→ Document extract
BEGIN

After celebrating the end of Covid restrictions with an epic restaurant tab, diners are now hitting the brakes on eating out.
Many US households, especially lower- and middle-income ones, are cutting back on restaurant spending as inflation pressures their budgets. Feeling the same pinch, restaurants from Chipotle Mexican Grill Inc. to Cracker Barrel Old Country Store Inc. have increased prices to keep up. This will likely translate into lower traffic and stagnating sales in coming months.
A September survey from research firm Datassential Inc. found half of consumers had recently cut back on restaurant meals due to high inflation. It was the No. 1 expenditure respondents opted to trim, followed by apparel and travel. About 30% of those surveyed said they plan to dine out less or stop visiting restaurants entirely in the coming months.
“Anytime we see a reduction in buying power -- and that can happen through inflation too -- people will likely substitute towards food at home,” said Jayson Lusk, head of the Department of Agricultural Economics at Purdue University.
Investors are clearly concerned: Of 32 companies on the Russell 3000’s index for restaurants and bars, only two are up this year in the stock market. The index is down 16% in 2022 through Thursday’s close.
A slowdown in restaurant traffic would also be an ominous sign for the broader US economy. The resilience of consumer spending has largely rested on persistent outlays for services such as eating out and travel. In contrast, inflation-adjusted spending on goods has declined for two straight months.
Of course, eating is getting pricier no matter where people dine. Restaurant prices, while climbing, haven’t risen as fast as at the supermarket. Inflation for food away from home surged 8.5% in September from a year ago, versus 13% for grocery stores.
Earnings next week from Chipotle and McDonald’s Corp. will be closely watched for insights into consumer demand. Spending at restaurants is likely starting to decline, according to Bloomberg Intelligence analyst Michael Halen.
“Consumers are going to continue to pull back,” Halen said. “In the summer, a lot of the retail names were talking about how the middle-income consumers were the ones to kind of pull back their spending. I would not be surprised to see that bleed into restaurants in the third and fourth quarter.”
A slowdown is already evident at Mezze Bistro and Bar, an upscale eatery in Williamstown, Massachusetts, that serves fare such as Scottish salmon and eggplant caponata. Co-owner Bo Peabody said that diners are opting for less-expensive options, and they’re also starting to notice menu price increases.
“We’re just starting to see people say, ‘Maybe I’ll choose the $35 bottle of wine instead of the $40 bottle of wine,” he said in an interview. “That will likely continue.”
Peabody, who is also the co-founder of Seated, a restaurant reservation app that offers rewards on meals, says the service’s average order was $88 in September, down from $91 last year at the same time. He’s also predicting a dropoff in diner visits for the coming months.

END

→ Provided material
BEGIN

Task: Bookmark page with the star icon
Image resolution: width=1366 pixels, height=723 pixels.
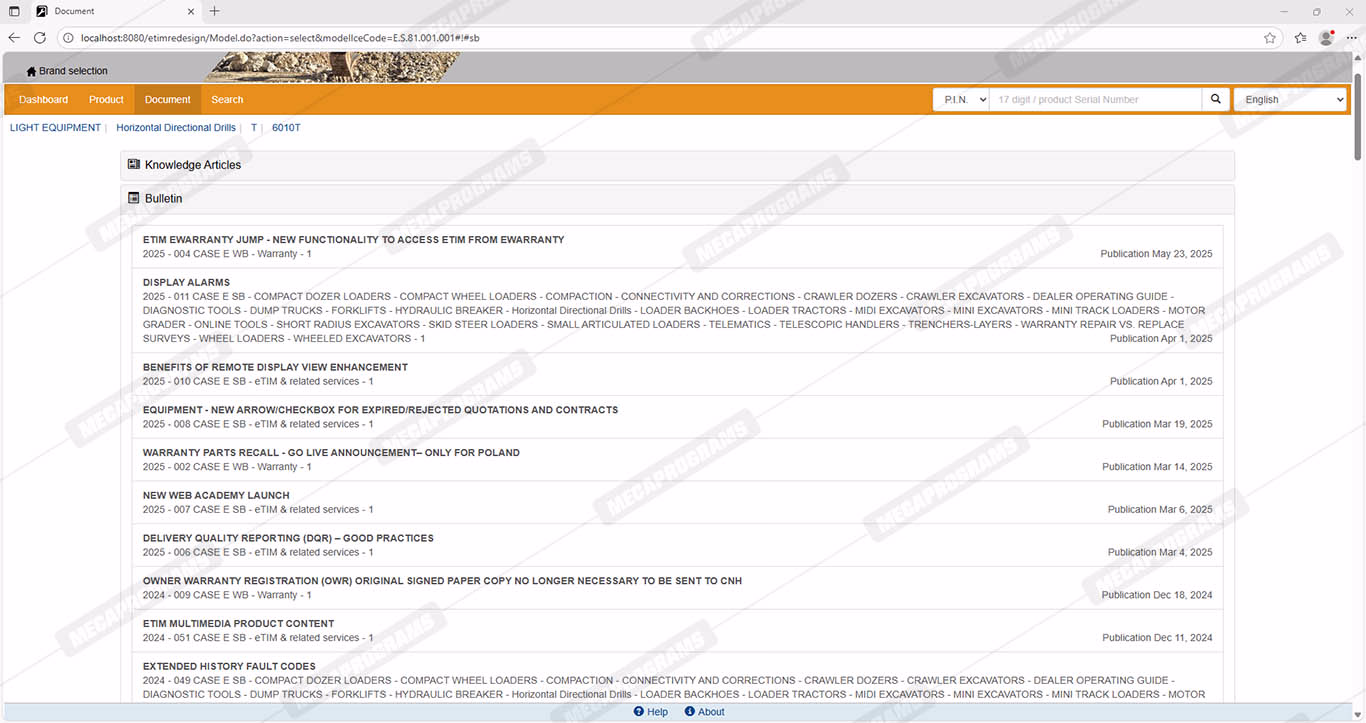Action: click(x=1269, y=38)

END

→ Activity
Could you extend the article on diners cutting back on restaurant spending, starting after its last paragraph? The data has no connection to the article on diners cutting back on restaurant spending.

→ Result of the exercise
“I would be shocked if we don’t see some reduction in frequency. I’m preparing the team for it,” he said. “I’m worried about the industry.”
A closely-watched survey of services painted a similar picture. One respondent in the lodging and food-services industry said that a traditional dip in restaurant sales during the August-to-October period “seems to be more severe compared to before the pandemic,” with inflation and uncertainty being listed as the likely causes.
While the Commerce Department reported the total value of September retail sales at restaurants and bars rose by 0.5% from the prior month, the data isn’t adjusted for price changes. After adjusting for menu increases, the National Restaurant Association found sales declined, marking the third such drop in four months.
As inflation erodes spending power, the economic outlook is also increasingly grim. Many economists now expect a recession next year and higher unemployment. If this happens, Lusk predicts Americans will replace some restaurant spending with groceries, while also shifting to cheaper dining options like fast food.
Olive Garden owner Darden Restaurants Inc. sales missed Wall Street’s expectations in the quarter ended Aug. 28. The company, which has raised its prices, blamed inflation for lower spending, especially among those who earn less than $50,000 a year.
September saw a higher number of consumers who slashed spending versus August, according to Cowen. Dining out and social events were the top expenditures being cut or expected to be cut. This outpaced other categories such as travel or groceries, according to the financial-service company’s monthly survey of 2,500 US consumers.
“When you have a very significant inflation, consumers may actually switch to cooking at home and preparing food at home, and that’s just the risk,” Domino’s Pizza Inc. Chief Financial Officer Sandeep Reddy said during a conference call on Oct. 13. “We are in unprecedented inflationary times.”